The European Central Bank will activate the bond-purchasing firepower it’s earmarked as a first line of defense against a possible debt-market crisis on Friday, according to President Christine Lagarde.
Applying “flexibility” to how reinvestments from the ECB’s 1.7 trillion-euro ($1.8 trillion) pandemic bond-buying portfolio are allocated is aimed at curbing unwarranted turmoil in government bonds as interest rates are lifted from record lows to curb unprecedented inflation.
Net buying under a separate asset-purchase program is also set to end on Friday.
In other words, Euro-area inflation has exploded in 2021, just like the USA.
But the US also has an inflation problem caused in part by Covid and the government’s reaction to Covid: economic shutdown and massive Federal monetary and fiscal stimulus. The stimulus is still in play.
The bond market is already anticipating an about-face by The Federal Reserve (implied overnight rate peaking at the March 2023 FOMC meeting, then receding.
Again, nothing has been the same since the Covid outbreak of 2020 and Fed monetary blitz. Here is the US Dollar Swaps curve before Covid (yellow line) and today’s Fed-enhanced curve (green).
Mortgage rates in the US have climbed to 6% then backed-off slightly. The good ole Back-off Boogaloo as The Fed attempts to unwind its monetary stimulypto.
The French Maginot Line, easily bypassed by German tanks. The Federal Reserve is the US’s Maginot Line. The Yellenot Line??
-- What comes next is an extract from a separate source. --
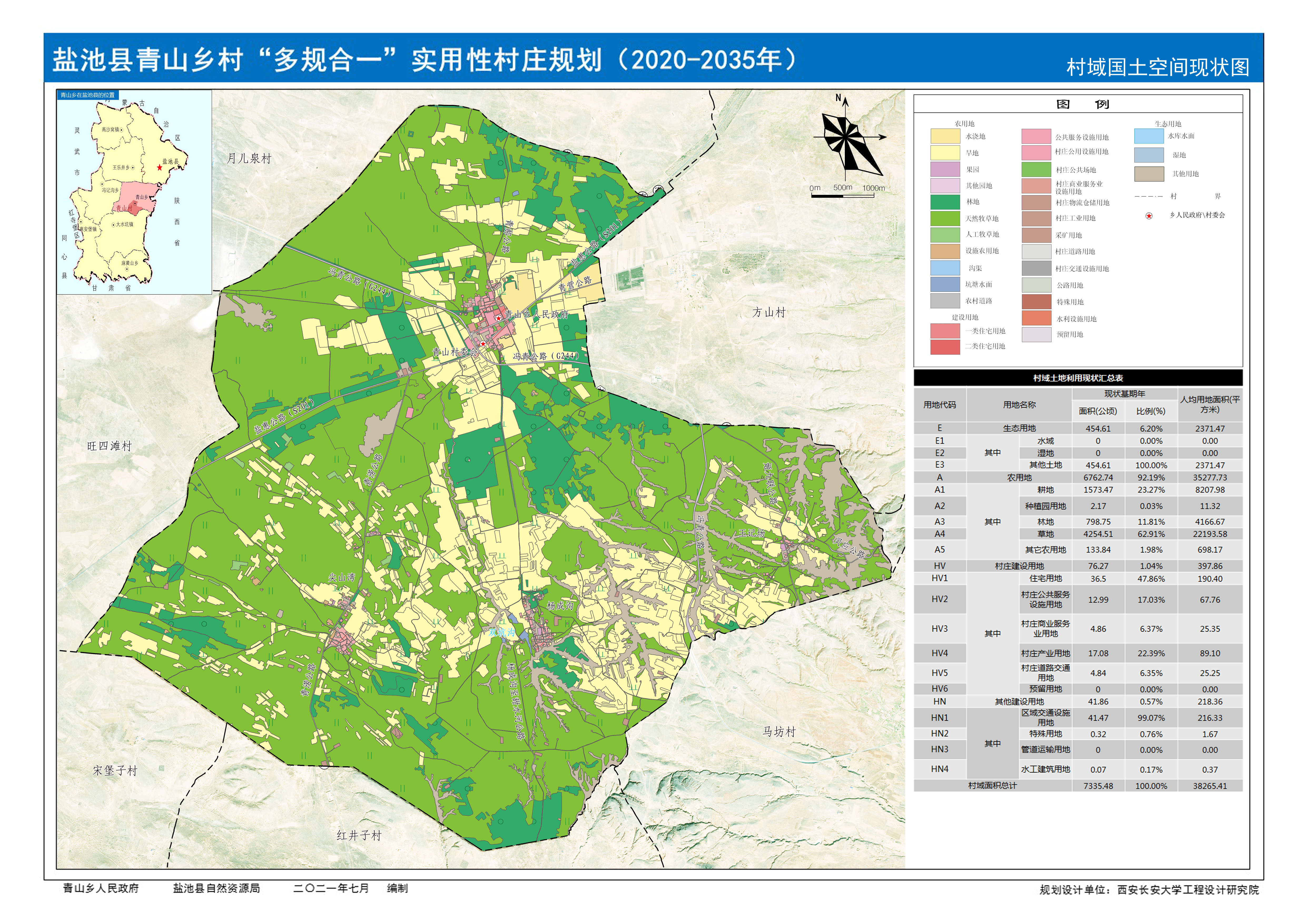Click the 方山村 village label

click(768, 312)
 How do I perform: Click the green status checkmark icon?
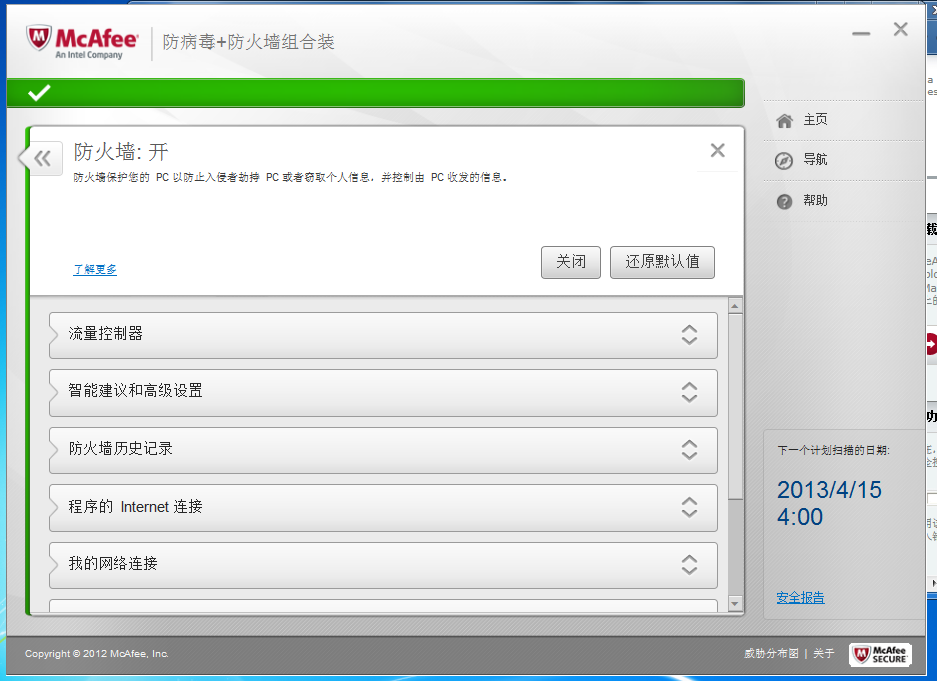point(39,93)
US pending home sales declined -12% YoY in May as The Fed cranked up mortgage rates. That was 11 out of the last 12 months had declining pending home sales.
Consumers are healthy? It is true that the US U-3 uemployment rate is low (3.6% versus 14.70% in April 2020 thanks to government shutdowns over Covid). But even though unemployment is low, consumer sentiment is at its lowest point since 1977.
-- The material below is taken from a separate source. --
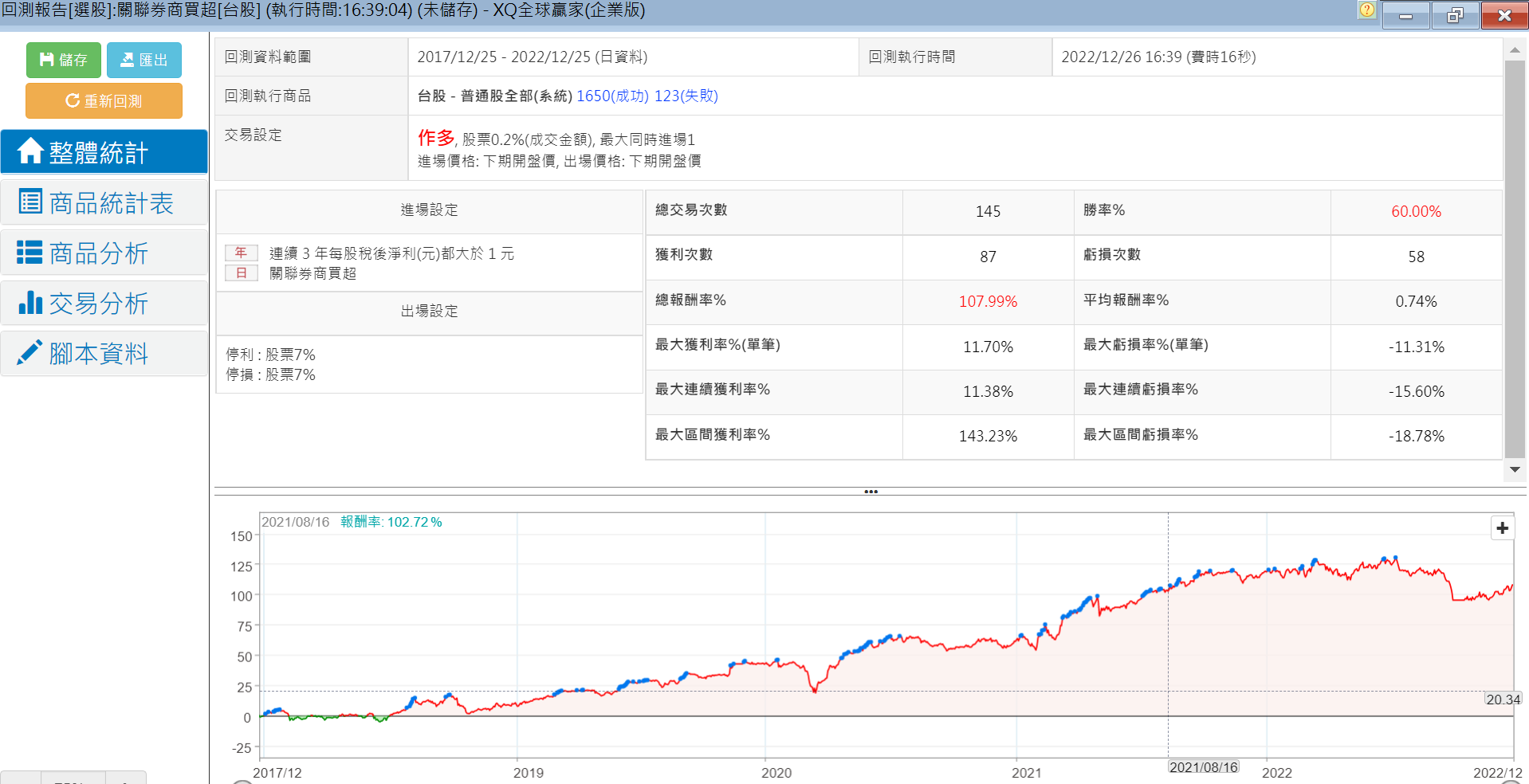The width and height of the screenshot is (1529, 784).
Task: Open the 整體統計 overview tab
Action: (104, 152)
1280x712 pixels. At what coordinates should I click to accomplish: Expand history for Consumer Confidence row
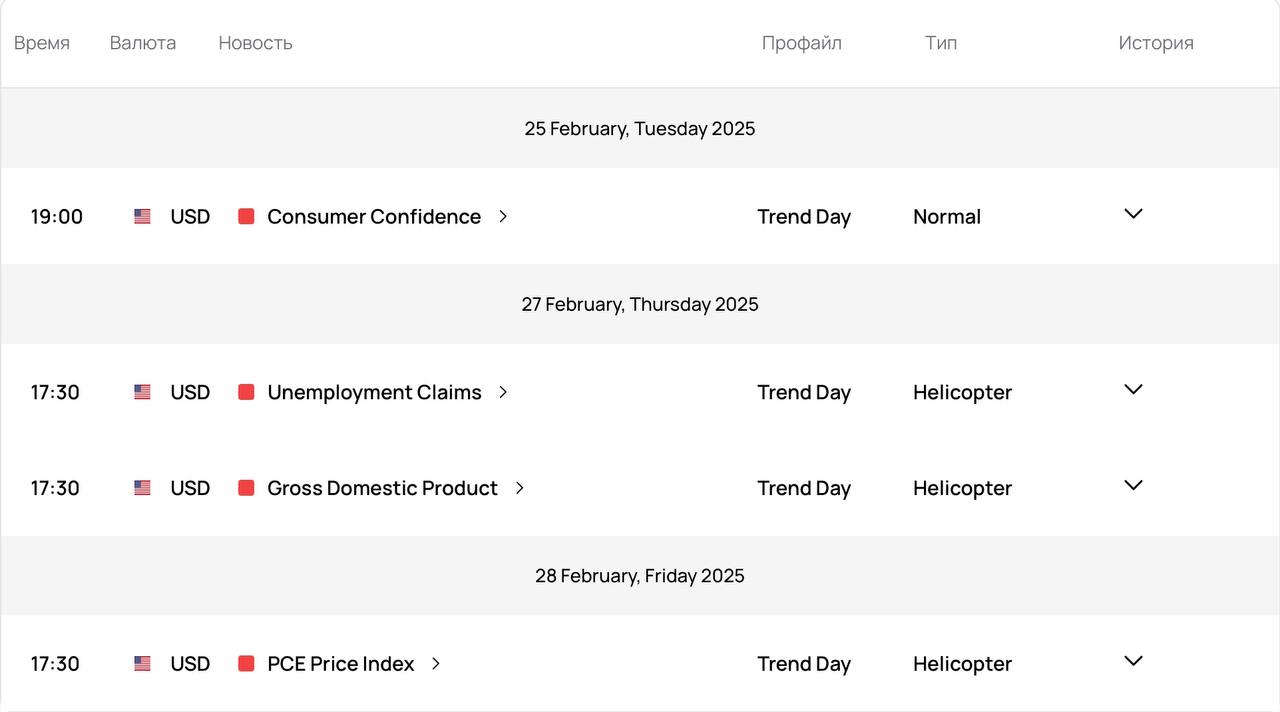click(x=1133, y=214)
Generally, consumer sentiment is high when unemployment is low, but not this time around. Currently, inflation is at the highest level since March 1980 even though consumer sentiment bottomed-out in April 1980.
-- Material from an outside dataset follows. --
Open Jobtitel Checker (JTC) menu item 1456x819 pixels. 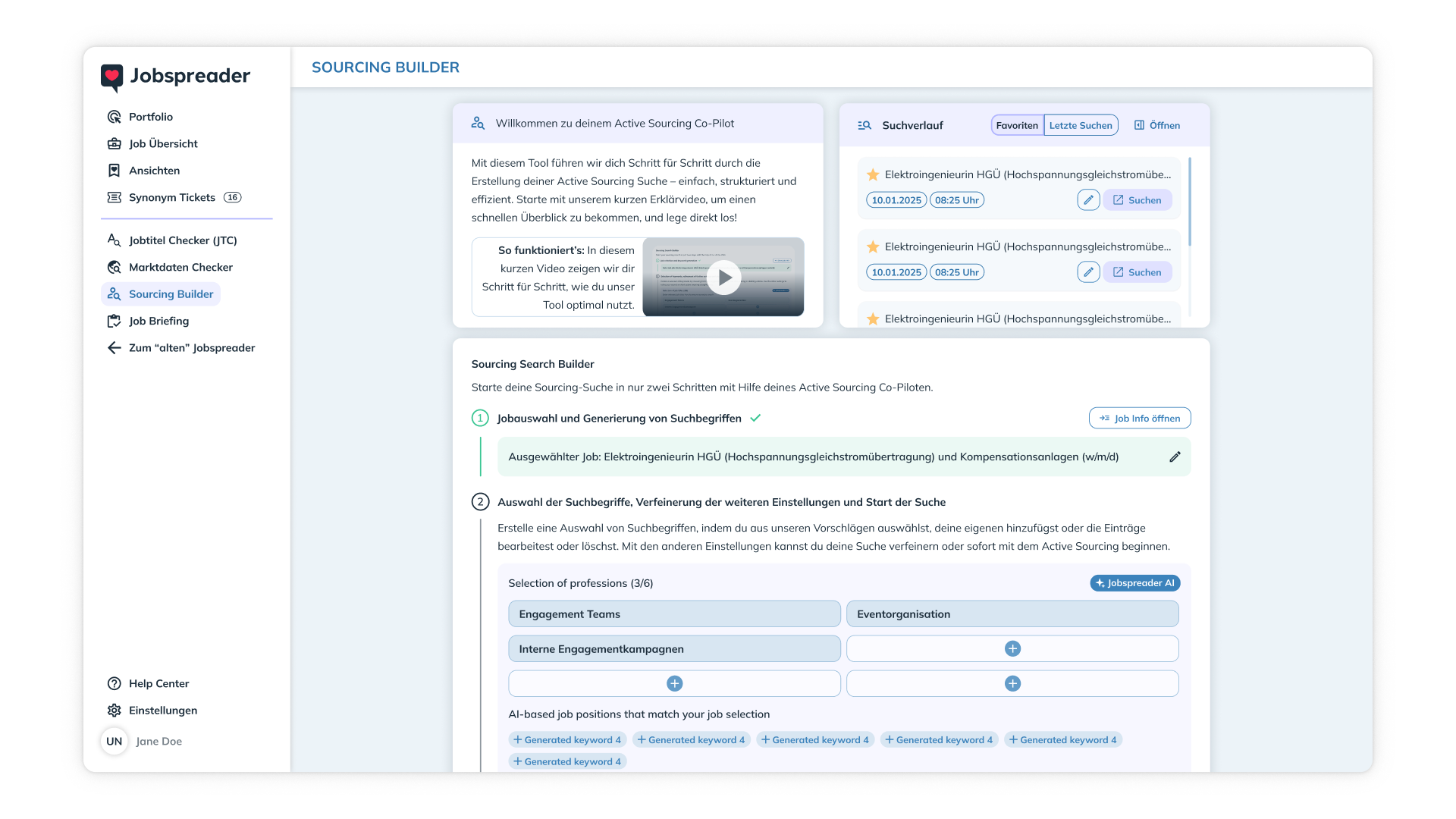(183, 240)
Here is my chart showing that REAL average hourly earnings growth YoY is negative and getting worse, hardly a sign of “healthy consumers.”
Of course, rising gasoline and diesel prices have risen dramatically since 2021, but are declining slightly thanks to the global economic slowdown (read “lower demand”).
And a M2 Money Stock (green line) declined, US rents (blue line) declined as well.
Russia defaulted on its foreign-currency sovereign debt for the first time in a century, the culmination of ever-tougher Western sanctions that shut down payment routes to overseas creditors.
For months, the country found paths around the penalties imposed after the Kremlin’s invasion of Ukraine. But at the end of the day on Sunday, the grace period on about $100 million of snared interest payments due May 27 expired, a deadline considered an event of default if missed.
It’s a grim marker in the country’s rapid transformation into an economic, financial and political outcast. The nation’s eurobonds have traded at distressed levels since the start of March, the central bank’s foreign reserves remain frozen, and the biggest banks are severed from the global financial system.
But given the damage already done to the economy and markets, the default is also mostly symbolic for now, and matters little to Russians dealing with double-digit inflation and the worst economic contraction in years.
War is hell and Ukraine is paying the price as well.
Meanwhile, European sovereign bond yields are up over 10 basis point this morning, but not UK and Sweden (non-ECB nations).